On the run, I find it mostly essential to bring some cash, some sort of ID (laminated mini-version passport maybe?), and maybe my mobile just so I can find my way back (who knows what will happen right?). I also recommend noting super-early mornings (and make them non-running days) and work my runs around it, but this depends on individual travel plans. One can definitely keep a lookout for a local race too!


The Copenhagen School Campus Relay on my exchange semester

I suggest that we however keep out workouts loose though, for we can’t possibly foresee everything. Having a destination is fine, but routes should never be fixed. We will never know if there is a blockage, dodgy streets, or a lane too crowded. Some of the workouts might also depend a lot on the surroundings, so keep it chill and do not be too hard-up if you can’t get a workout in! Also, you can shy away from your GPS watch, watch the surroundings and not your pace 

** Additionally, I look out for tracks and local gyms or even a park nearby for alternative workouts, just to throw in some fun. Squats, hill workouts, and other variations can be done rather easily.

On the Run

Maintaining our stamina is what all runners are worried of right. I mean yes, but this reason aside, it is also the freshness new routes in a foreign land brings that adds to morale of the athlete. What I find impactful during a run on such trips are the moments that take our breath away, figuratively

Explore
This includes checking out potential “makan” (eating) places, encounter unexpected people, cultural sightings, cafes etc. I was having a class in Guangzhou and running around the estate did provide these. I feel that my personal connection and insights to the city were just a little deeper than my peers, and I always have ideas for breakfast!

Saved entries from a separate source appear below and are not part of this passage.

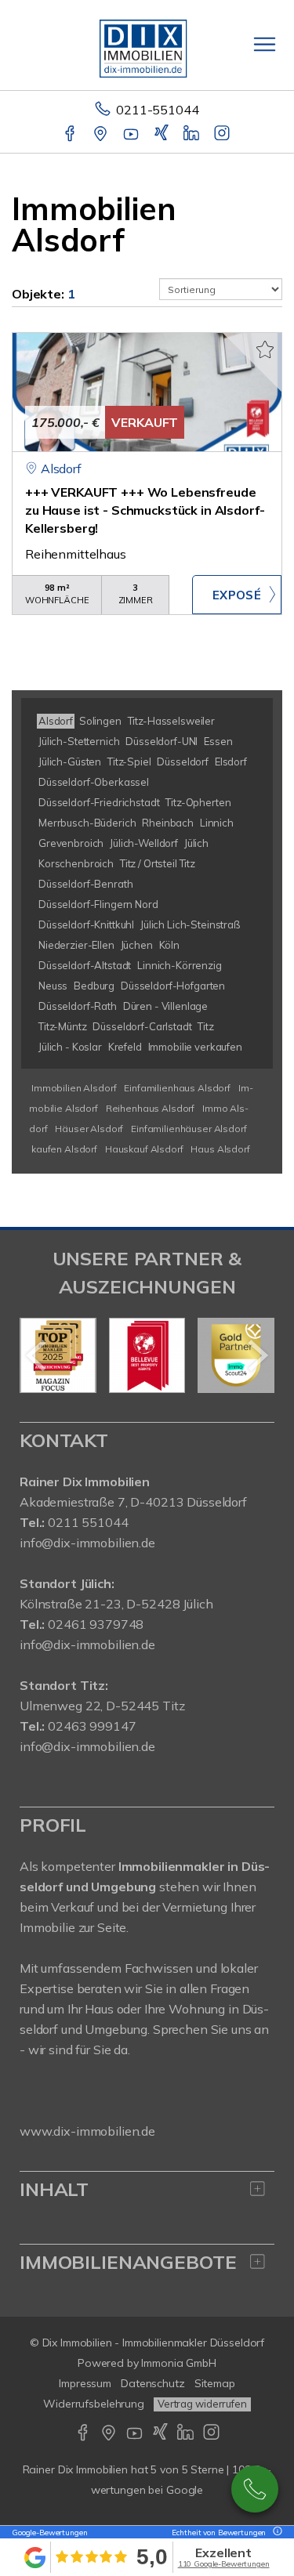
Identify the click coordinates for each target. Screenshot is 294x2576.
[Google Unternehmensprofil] (102, 135)
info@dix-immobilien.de (87, 1542)
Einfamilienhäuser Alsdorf (188, 1128)
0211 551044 (88, 1522)
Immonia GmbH (178, 2363)
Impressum (85, 2383)
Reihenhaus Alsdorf (150, 1108)
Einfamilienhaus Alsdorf (177, 1088)
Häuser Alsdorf (89, 1128)
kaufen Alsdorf (64, 1149)
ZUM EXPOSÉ (236, 594)
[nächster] (256, 1355)
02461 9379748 (95, 1624)
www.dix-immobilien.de (87, 2131)
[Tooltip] (275, 2532)
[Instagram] (223, 135)
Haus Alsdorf (220, 1149)
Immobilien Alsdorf (73, 1088)
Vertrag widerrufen (202, 2403)
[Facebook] (71, 135)
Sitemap (214, 2383)
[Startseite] (147, 44)
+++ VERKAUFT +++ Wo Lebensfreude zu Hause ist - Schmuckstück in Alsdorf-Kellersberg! (144, 510)
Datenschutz (153, 2383)
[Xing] (163, 135)
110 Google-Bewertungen (224, 2564)
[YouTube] (132, 135)
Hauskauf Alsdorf (144, 1149)
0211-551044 (157, 110)
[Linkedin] (192, 135)
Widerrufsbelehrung (93, 2404)
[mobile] (264, 44)
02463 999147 (92, 1726)
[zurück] (37, 1355)
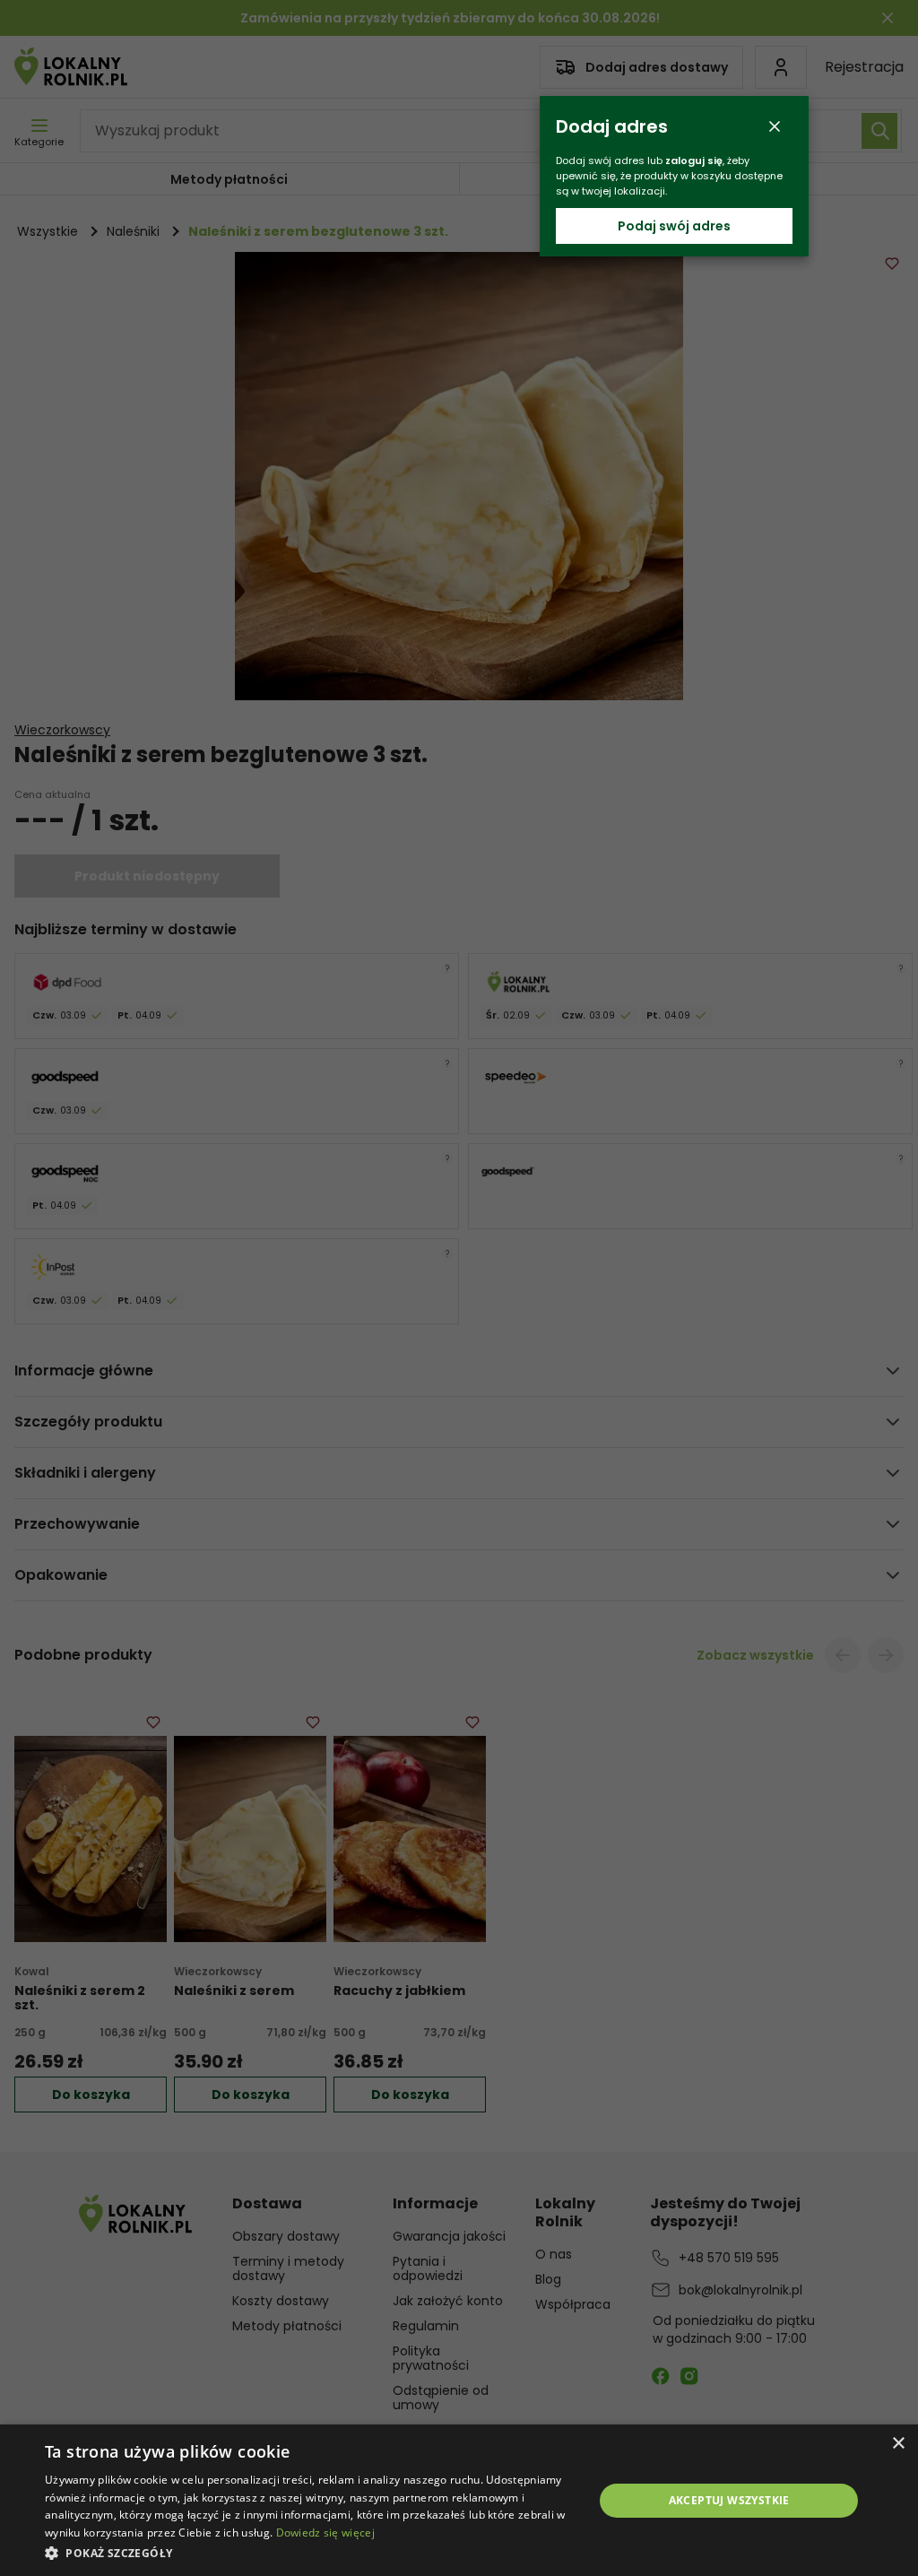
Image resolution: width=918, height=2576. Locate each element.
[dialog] (459, 2500)
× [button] (898, 2443)
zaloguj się (694, 160)
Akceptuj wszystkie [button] (729, 2500)
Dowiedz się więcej (325, 2532)
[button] (311, 2552)
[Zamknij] (774, 126)
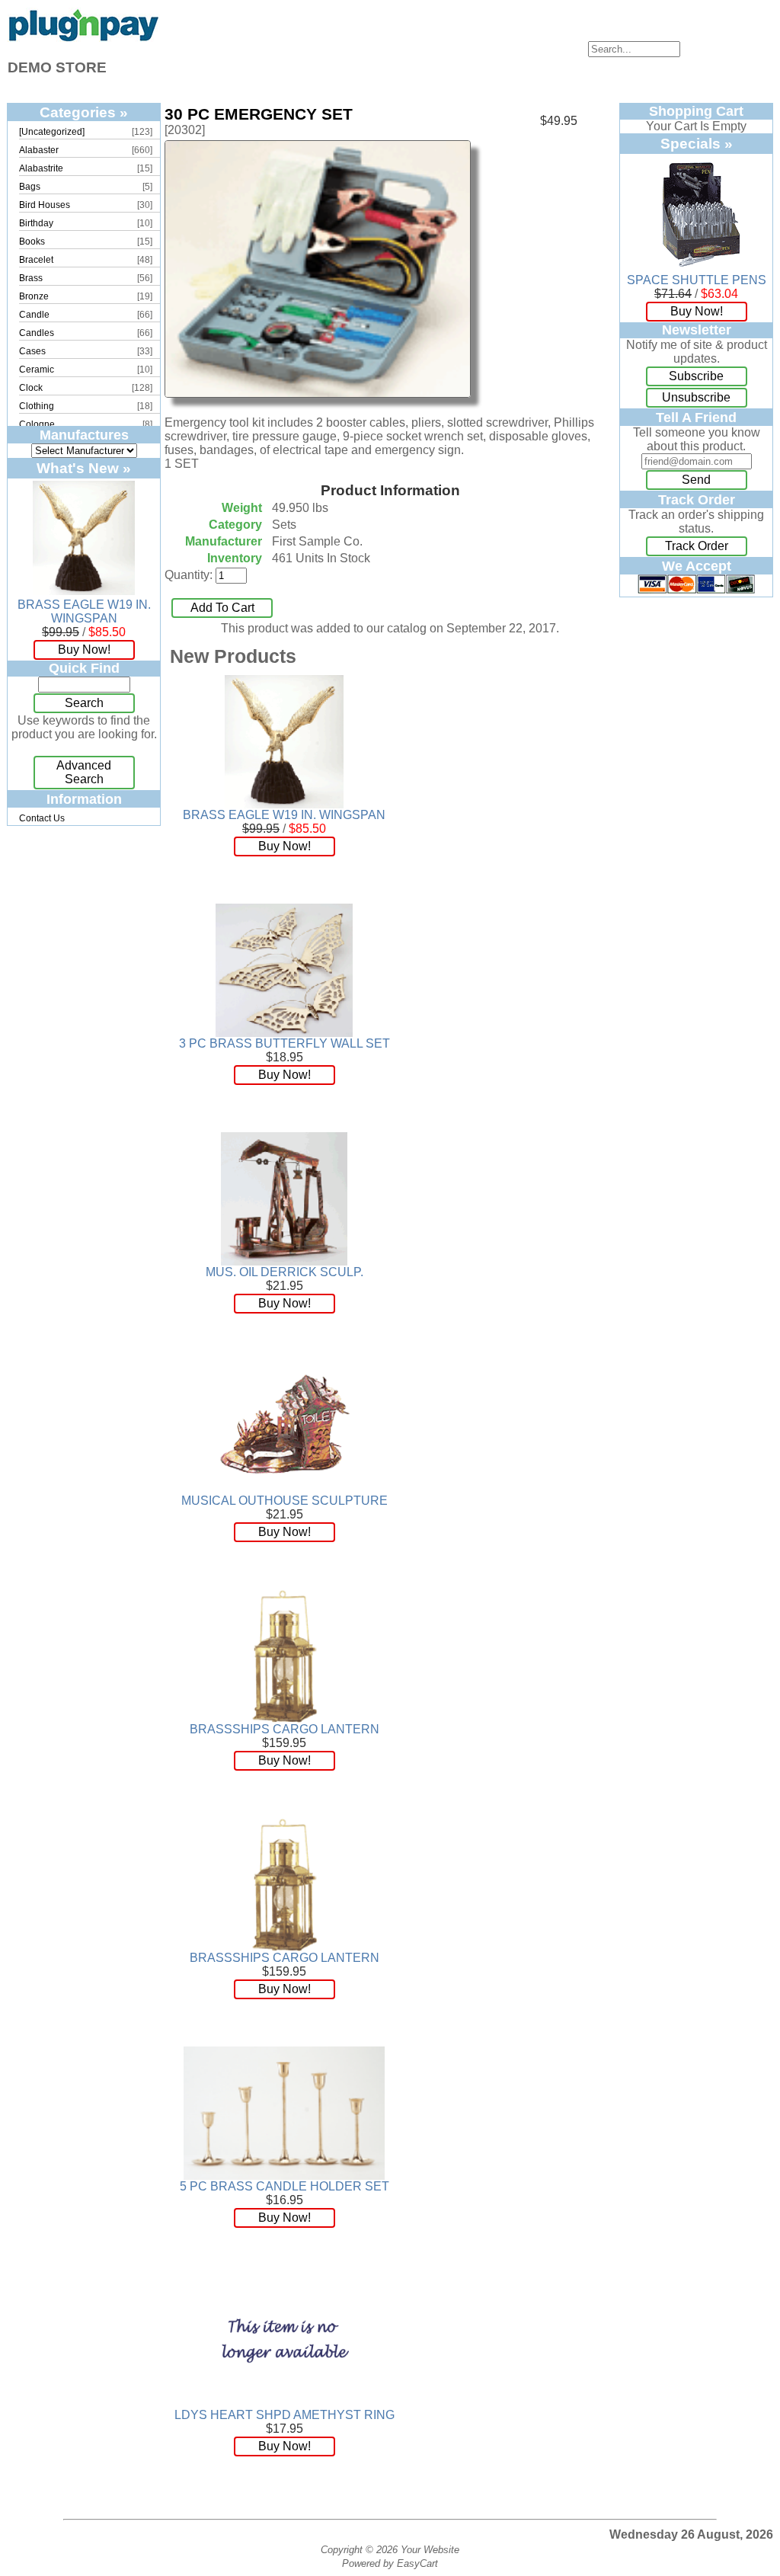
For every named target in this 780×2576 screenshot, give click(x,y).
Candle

If it is in the morning, it’ll may be an entirely difference scene seeing the city before it wakes up. The cities of Venice (Italy) and Lisbon (Portugal) were particularly impressionable, as the fresh morning air that greets me were tremendously energizing. I get to enjoy the city without traffic, and dived into the perfect harmony of my own thoughts and aura that these cities emanate.

Me or Us-time
This could prove to be a valuable alone time especially if you stick to a group of people over a long time. On the other end of a spectrum, it could also be a platform to bond and share laughter, selfie-moments, and a sense of achievement over good endorphins.

Running in the morning can be exciting for some friends. “Desmond, are you going to run when we are there?” is a common question, and when friends tag along, it usually calls for a fun selfie moment!


A run with the classmates in Guangzhou

Although many consider me a social butterfly, I do enjoy running by myself very much. I always travel in a group, so this can be crucial me-time. Again, this varies quite a bit for different people.

Don’t get me wrong, travelling on its own always remains my top-most priority. I however see running as a crucial, integral, and an almost unmissable travel experience. My mentality during these runs are a good mix of excitement and sentiment; I treat each run like the last in that city, reflect on previous days, or simply be thankful that I get to run in these beautiful cities of great, contrasting personalities.

The best part of being a travethlete? You’ll never run out of places to run!